病院感染型クロストリジウム・ディフィシル(Clostridium difficile)感染に抗菌薬および症例への曝露が重症度とは独立して及ぼす影響

2017.04.30

Influence of antibiotics and case exposure on hospital-acquired Clostridium difficile infection independent of illness severity


A.J. Forster*, N. Daneman, C. van Walraven
*University of Ottawa, Canada
Journal of Hospital Infection (2017) 95, 400-409
背景
抗菌薬への曝露と病院感染型クロストリジウム・ディフィシル(Clostridium difficile)関連感染(CDI)のリスクの関連に関する先行研究では、患者重症度および競合リスクが十分に説明されていない。
目的
病院感染型 CDI のリスクに介入が及ぼしうる影響を明らかにすること。
方法
2004 年から 2014 年の間に教育病院に 2 日間を超えて入院したすべての成人患者を含めた。

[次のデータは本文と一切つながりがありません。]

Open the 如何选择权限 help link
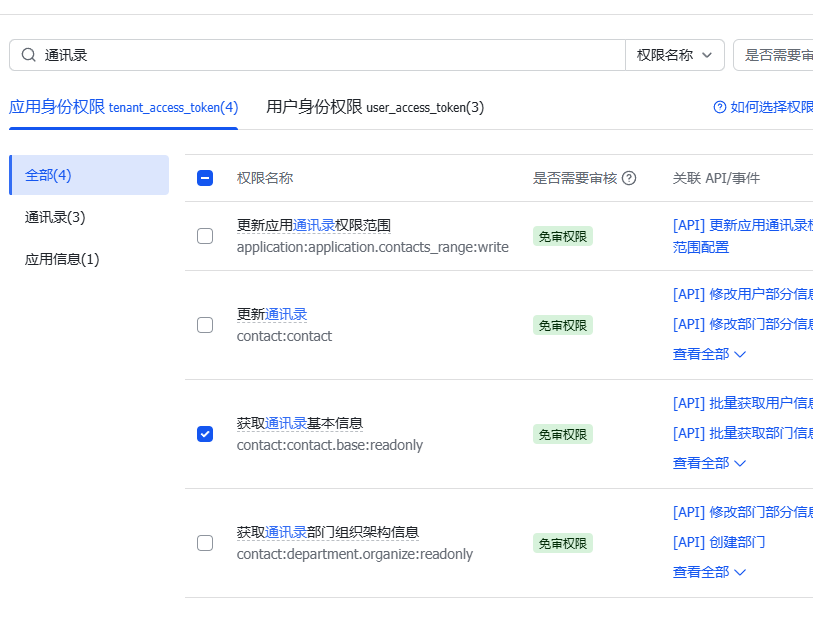The image size is (813, 619). point(770,107)
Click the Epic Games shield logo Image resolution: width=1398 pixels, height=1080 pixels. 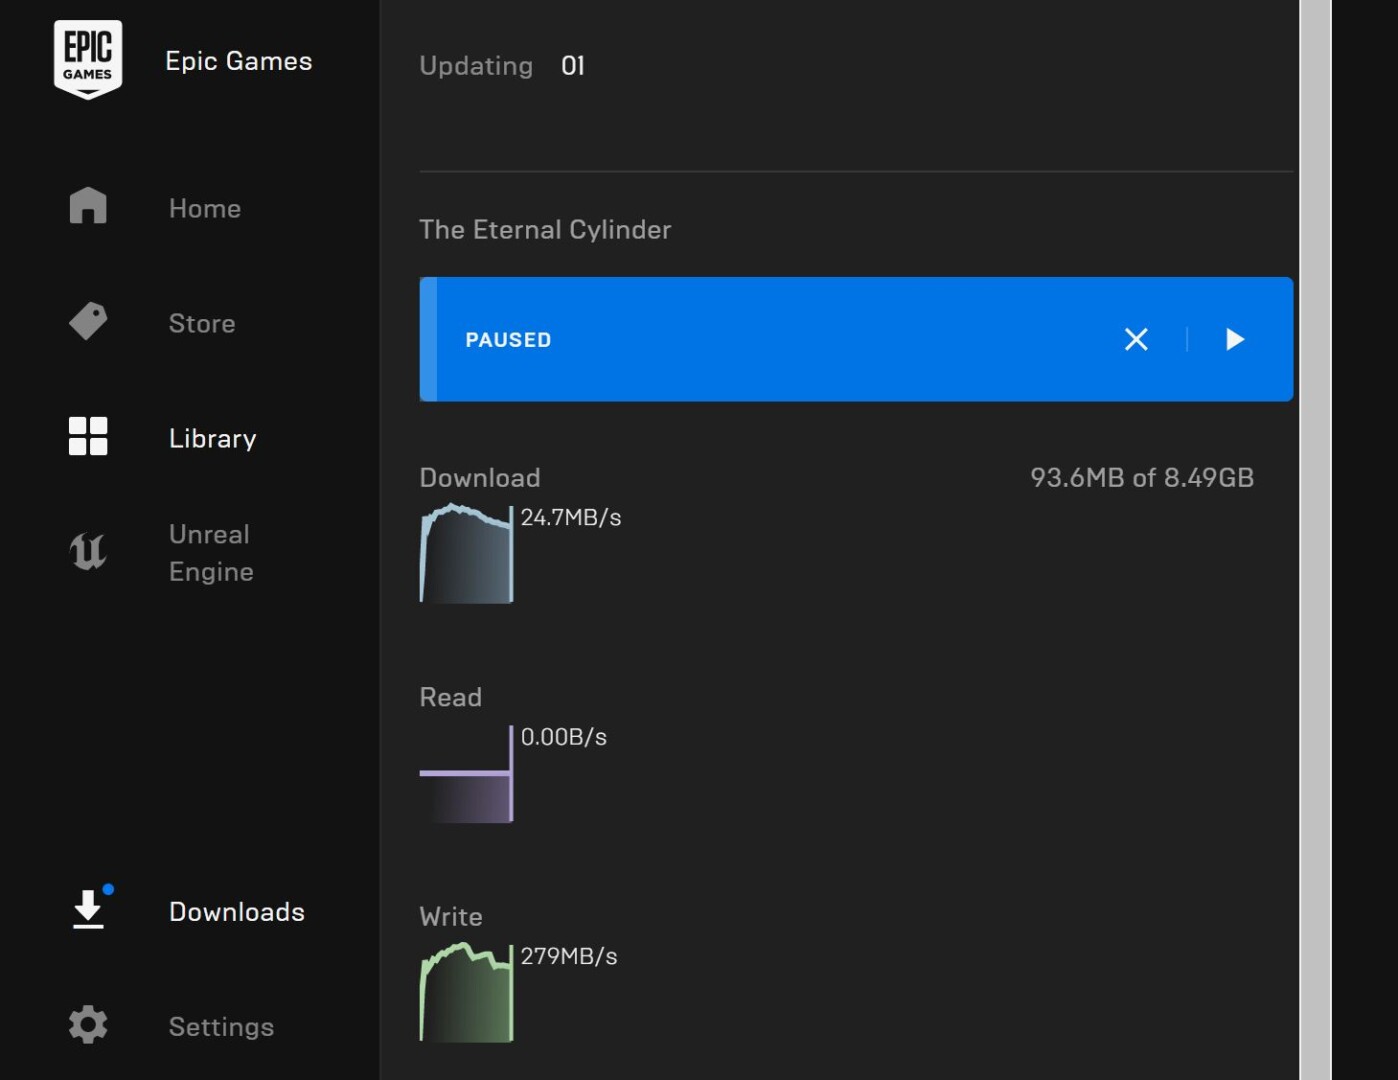(88, 60)
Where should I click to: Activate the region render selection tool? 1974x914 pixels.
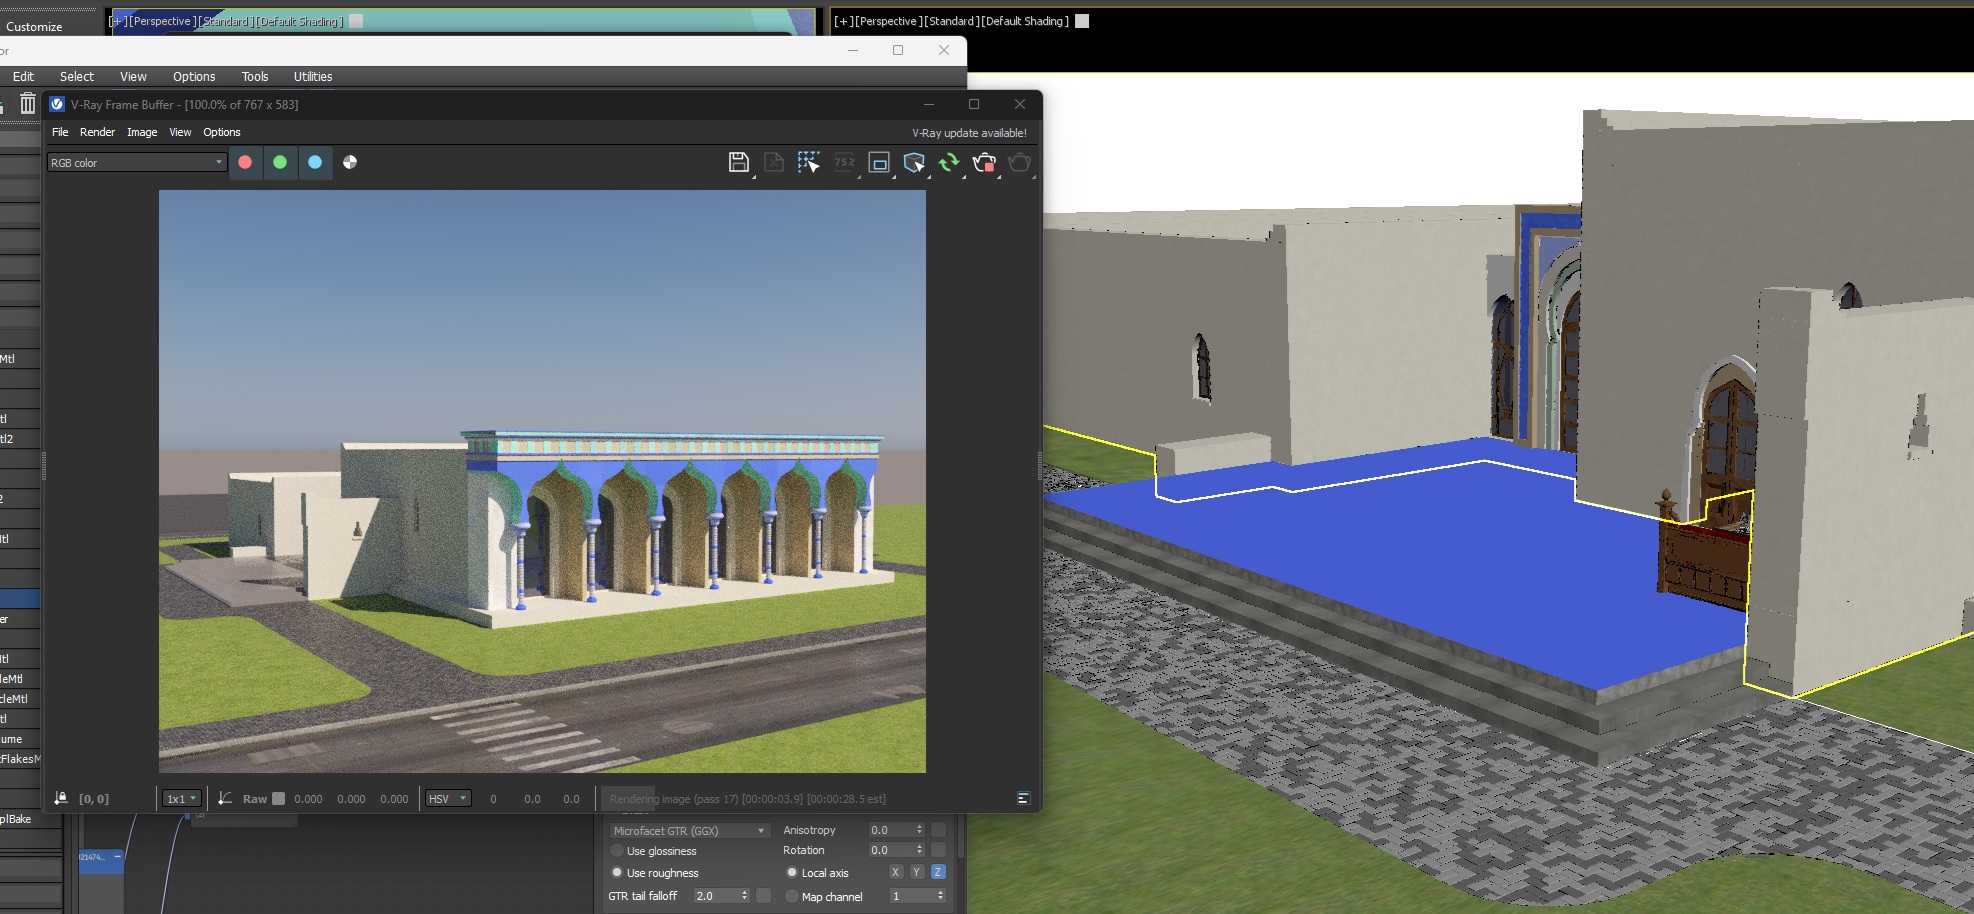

すべての抗菌薬および CDI 症例への曝露を同定した。患者を、退院、死亡、または病院感染型 CDI の発生(入院後 2日間以降の無形便の毒素検査陽性と定義した)まで追跡した。時間依存性共変量を含む多変量比例ハザード競合リスクモデルを用い、患者重症度は Escobar モデルを用いて説明した。
結果
全体で 208,104 例の患者を研究に含めた。病院感染型 CDI のリスクは 1,000 患者・日あたり 0.46 件で、研究期間中に有意に減少した。院内死亡リスクの 5 パーセンタイル値(0.02%)と比較して、院内死亡リスク 50%の患者の病院感染型 CDI の調整ハザード比(HR)は 5.5 であった。一部の抗菌薬への曝露は病院感染型 CDI のリスクを有意に増加させ、リスクが最も高かったのはカルバペネム系薬(1 週間の連続曝露後の調整HR 1.47)およびバンコマイシン静脈内投与(調整HR 1.53)であった。病室での曝露について、新たに CDI と診断された他の患者との同室は、その後の疾患リスクを有意に増加させた(CDI の診断日における調整HR 1.16)。
結論
病院感染型 CDI の主要な決定因子は、患者重症度であった。抗菌薬および他の CDI 患者への曝露はどちらも、後の病院感染型 CDI のリスクを有意に増加させたが、このリスクは患者重症度に比べて小さいものであった。
サマリー原文(英語)はこちら
監訳者コメント
11 年間、208,104 例の入院患者を対象とした比較的大規模な研究である。従来から CDI の最大のリスク因子は抗菌薬曝露とされていたが本研究では CDI の最大のリスク因子を患者の基礎疾患の重症度と報告している。また他の CDI 患者との接触の影響は低く、CDI 患者の隔離の効果は小さいのではないかと結論している。こういった研究結果は研究によって様々であり、本研究によって CDI 患者に接触予防策が不要であると結論するのは早急である。